MUZYCZNE MAGDALENKI

Dziś mam nastrój sentymentalny, więc nie będę narzekać na plagę męskich cip, głupich komentarzy i zazdrosnych panienek. Napiszę o tym, co mnie wzrusza.

Jako że jestem wrażliwą i uczuciową kobietą, w wyjątkowych sytuacjach życiowych słucham muzyki, która potęguje moje doznania. Gdy jestem zakochana – słucham Barry’ego White’a. Gdy mam złamane serce – słucham Beverley Craven.

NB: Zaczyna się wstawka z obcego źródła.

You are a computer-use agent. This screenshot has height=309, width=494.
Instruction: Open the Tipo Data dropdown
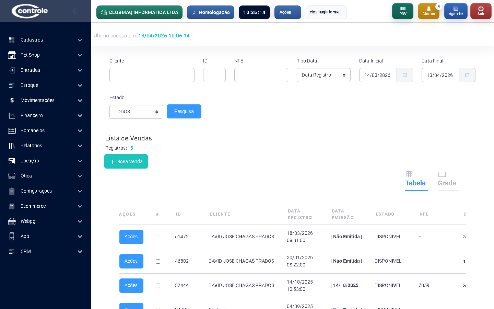(323, 75)
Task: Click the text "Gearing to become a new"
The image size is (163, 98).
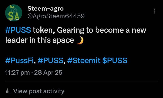Action: [x=102, y=30]
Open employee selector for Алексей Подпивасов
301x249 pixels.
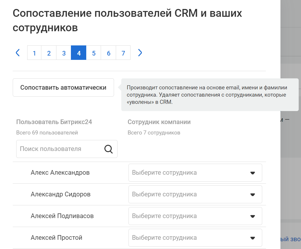pos(188,216)
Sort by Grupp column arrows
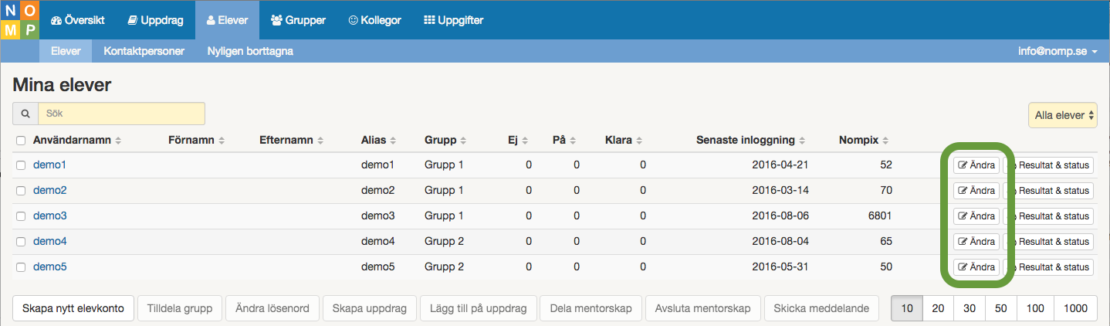This screenshot has height=326, width=1110. pyautogui.click(x=464, y=141)
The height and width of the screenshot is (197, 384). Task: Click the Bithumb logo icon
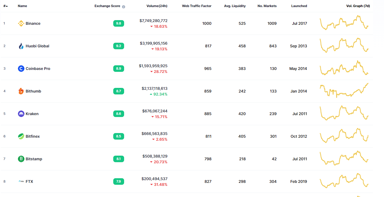click(21, 91)
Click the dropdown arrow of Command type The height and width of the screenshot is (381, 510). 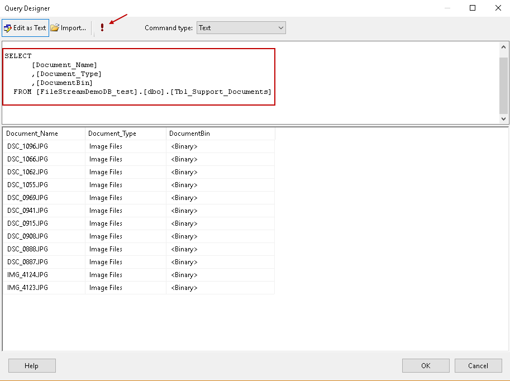pos(280,28)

Często też wychodzi tak, że wyjątkowo jakaś piosenka do mnie trafia i potrafię jej słuchać na okrągło. Potem mijają lata, płyta się kurzy i któregoś dnia w radio słyszę znaną mi melodię. Wtedy uczucia wracają tak, jakby były w danej piosence zapisane między nutami. Jakby były nieśmiertelne.

Wiem, że wymienianie ulubionych piosenek może być tak samo nudne jak opowiadanie snu, ale i tak to zrobię :) Oto moje „życiowe” kawałki:

Cały Mozart i Chopin: czasy, gdy zaczynałam chodzić. Fajnie było.

Eurythmics – Must be an angel: pierwszy zakochany we mnie facet.

Beverley Craven – Promise me: Pierwsza miłość – i jednocześnie ostatnia nieszczęśliwa miłość.

Dżipago – Wiater ze wsi: pierwszy spływ kajakowy.

Pierwszy utwór z soundtracku do „Polowania na Czerwony Październik: czasy, gdy Seg chciała być żołnierzem.

Barry White – I love You just the way You are: pierwszy kontrolowany podryw w Międzyzdrojach.

A teraz coś, na punkcie czego szaleję od kilku dni. Słyszałam to kiedyś regularnie jako czołówkę telewizyjnego programu "Morze". Wtedy ten utwór nei budził we mnie większych emocji. Teraz pozwolił mi odkryć, czego naprawdę w życiu chcę. CHCĘ BYĆ PIRATEM!

ciekawostka: na cześć reżysera (Ken Annakin) filmu , z którego pochodzi ten kawałek, Dżordż Lukas nazwał bohatera "Gwiezdnych wojen" Anakinem.